_The problem_. Return only the lines from the one that contains "You are a computer-use" through the last line of the records below, exactly as they stand. Pictures are not part of the copy.

_Material shown_.

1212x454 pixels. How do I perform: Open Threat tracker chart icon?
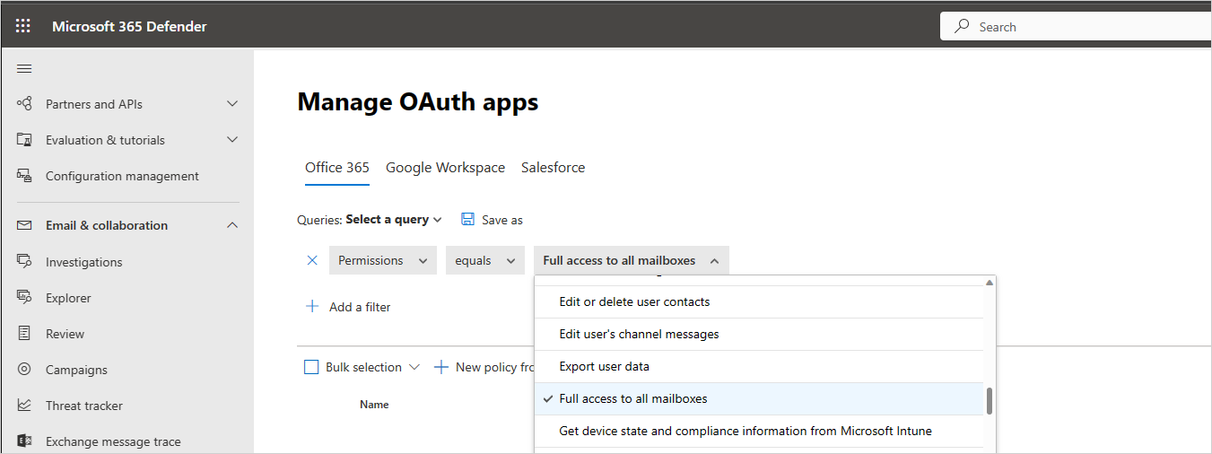(x=25, y=406)
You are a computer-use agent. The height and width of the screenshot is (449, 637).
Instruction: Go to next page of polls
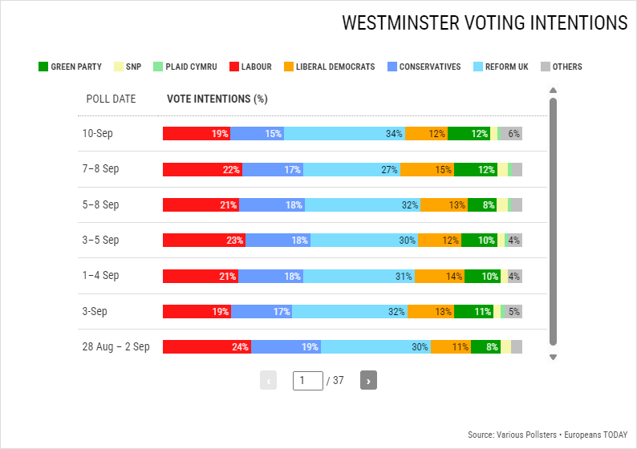[x=368, y=380]
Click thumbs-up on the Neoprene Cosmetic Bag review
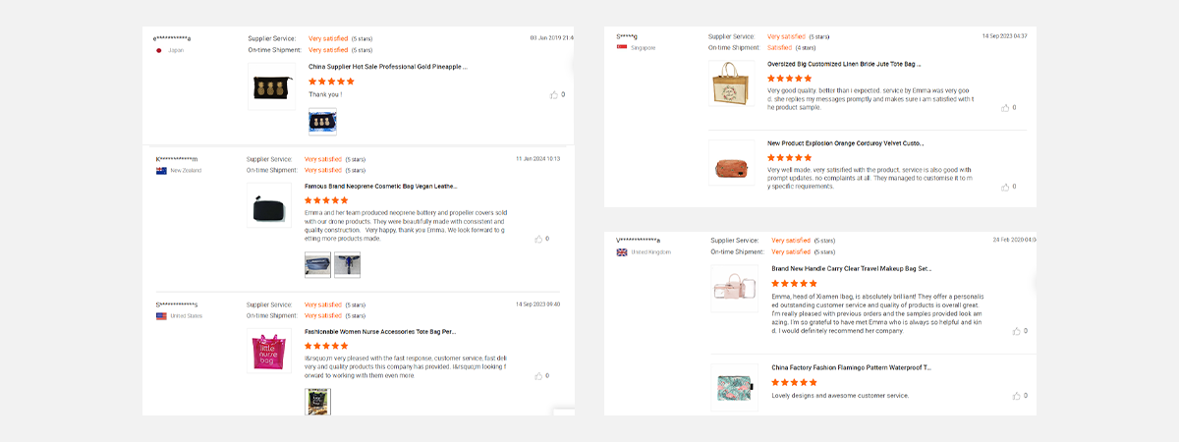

_Task output_.
You are a computer-use agent. The height and width of the screenshot is (449, 637).
Instruction: Go to next page of polls
[x=368, y=380]
Click thumbs-up on the Neoprene Cosmetic Bag review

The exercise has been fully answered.